▶ [Your objective] What lines of the data hold the string "agent"? Copy them all.

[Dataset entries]
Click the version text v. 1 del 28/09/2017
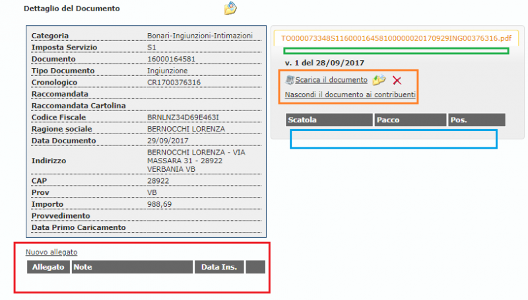 (325, 63)
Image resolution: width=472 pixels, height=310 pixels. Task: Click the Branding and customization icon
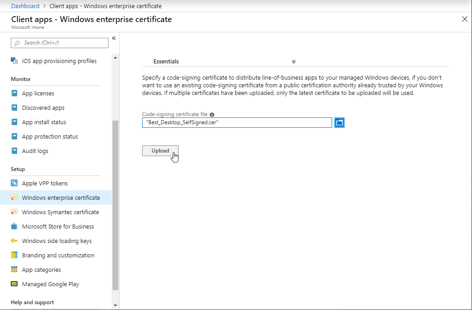pyautogui.click(x=14, y=256)
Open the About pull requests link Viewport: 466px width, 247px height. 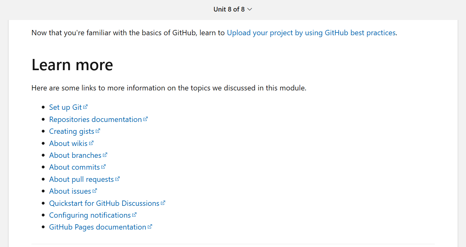point(81,179)
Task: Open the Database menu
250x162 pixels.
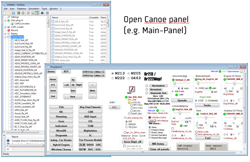Action: click(x=22, y=9)
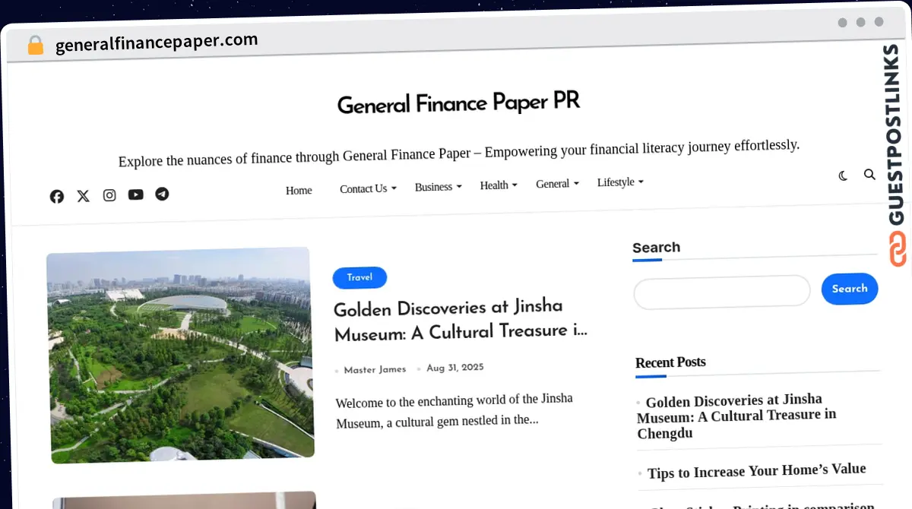Screen dimensions: 912x509
Task: Open the Jinsha Museum aerial thumbnail
Action: coord(180,355)
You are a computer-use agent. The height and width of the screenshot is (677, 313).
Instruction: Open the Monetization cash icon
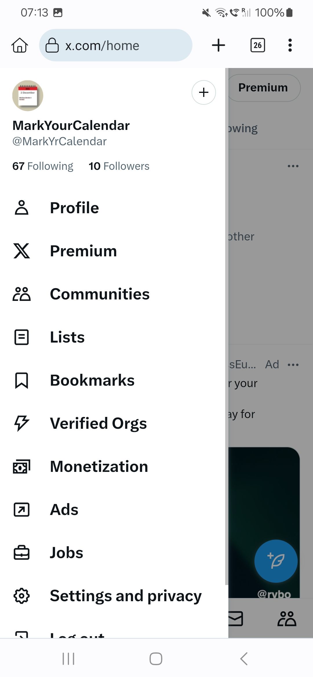tap(21, 466)
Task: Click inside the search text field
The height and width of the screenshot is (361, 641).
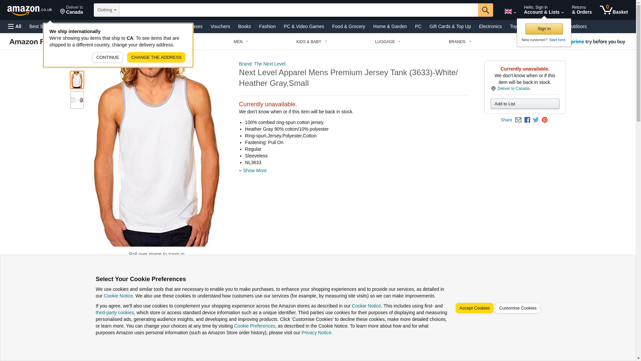Action: 298,10
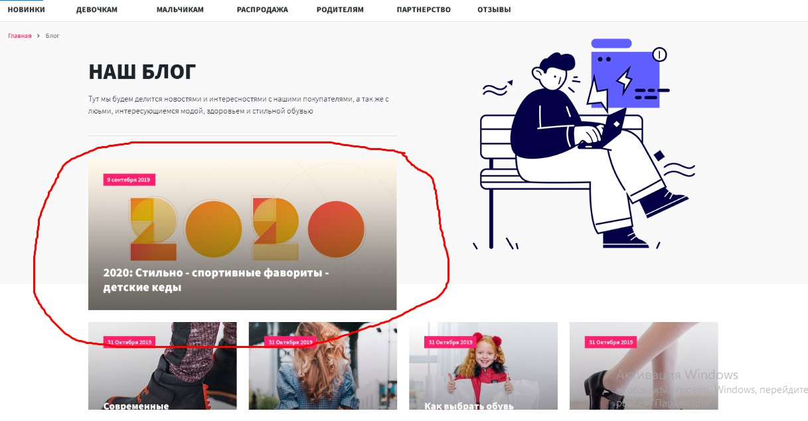Screen dimensions: 808x421
Task: Open the ПАРТНЕРСТВО page
Action: tap(424, 10)
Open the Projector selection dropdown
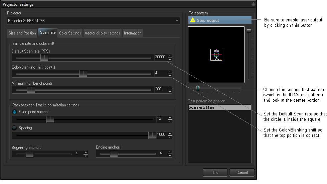 pos(177,21)
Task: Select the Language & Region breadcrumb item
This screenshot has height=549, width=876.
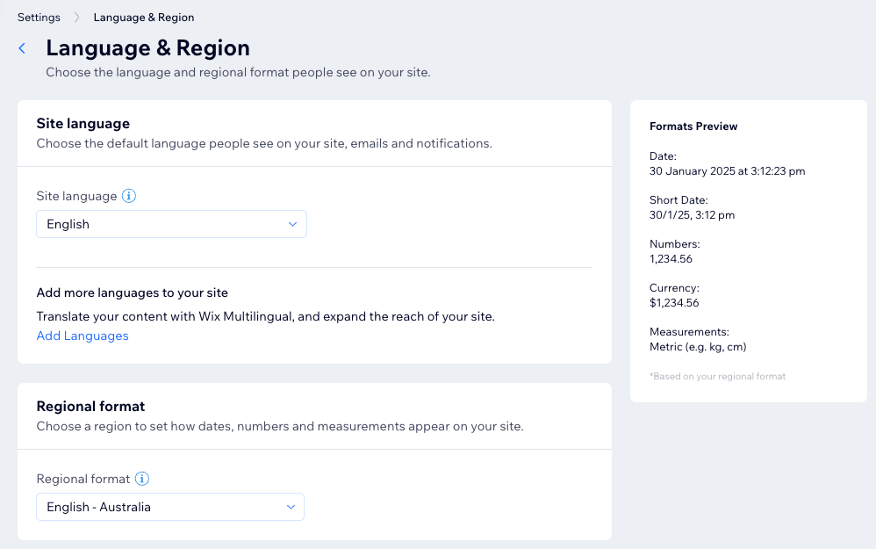Action: click(x=144, y=18)
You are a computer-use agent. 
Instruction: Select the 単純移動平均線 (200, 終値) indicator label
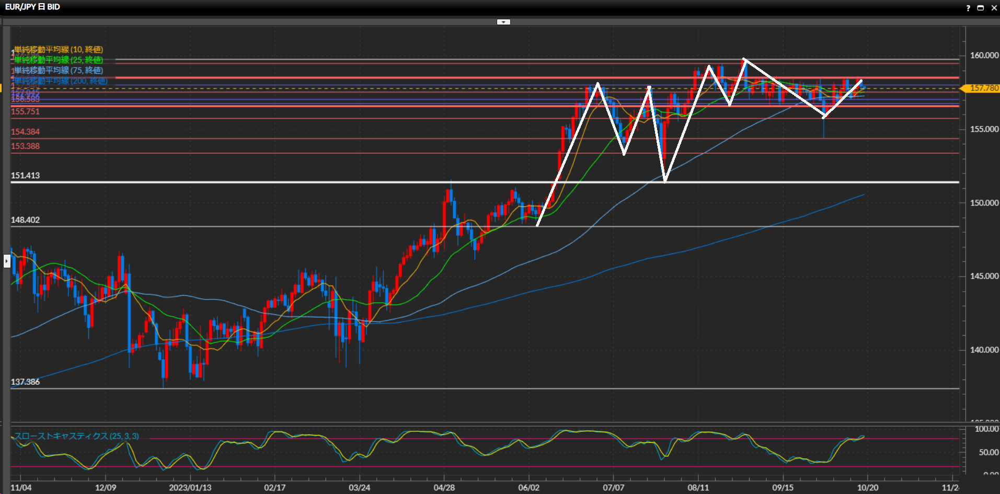(60, 81)
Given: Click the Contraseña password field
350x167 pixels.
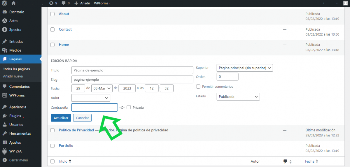Looking at the screenshot, I should (95, 108).
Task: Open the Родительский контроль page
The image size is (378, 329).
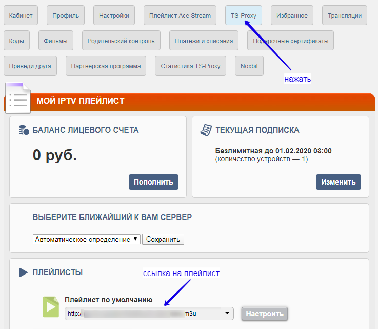Action: pyautogui.click(x=121, y=41)
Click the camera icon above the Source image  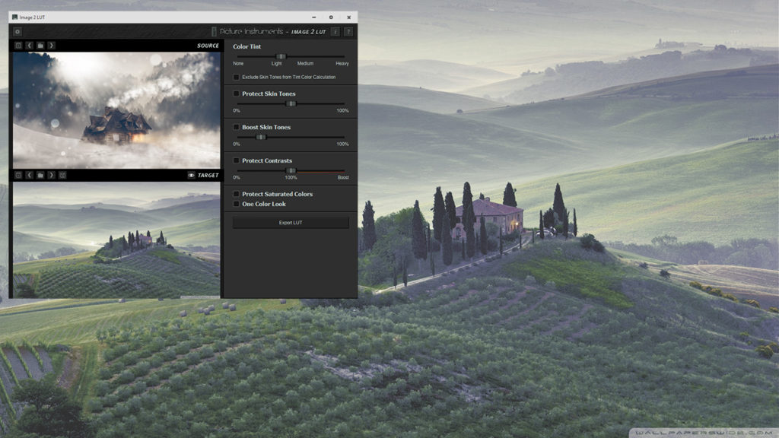18,45
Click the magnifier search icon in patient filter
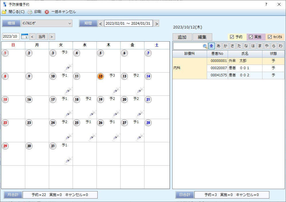Screen dimensions: 286x202 click(205, 46)
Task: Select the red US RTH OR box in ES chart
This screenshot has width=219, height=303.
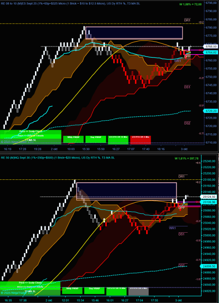Action: click(140, 140)

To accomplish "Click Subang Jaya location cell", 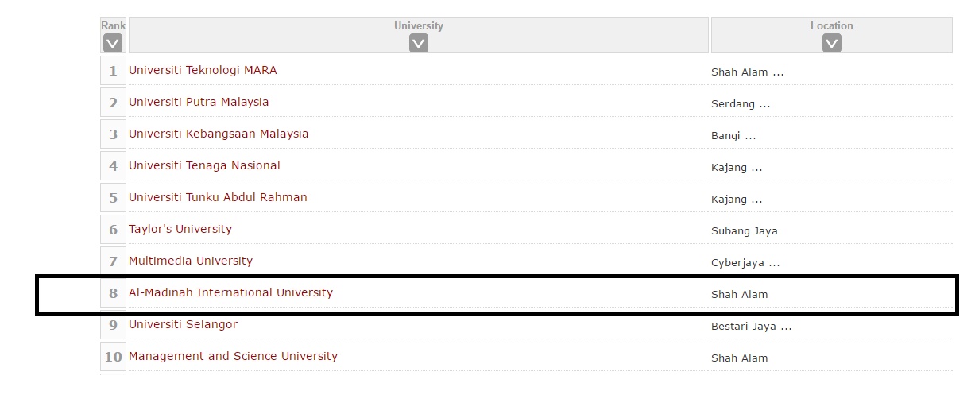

▶ [Solution to this exercise]
You are a computer-use agent. The height and width of the screenshot is (677, 313).
You are a computer-use agent. 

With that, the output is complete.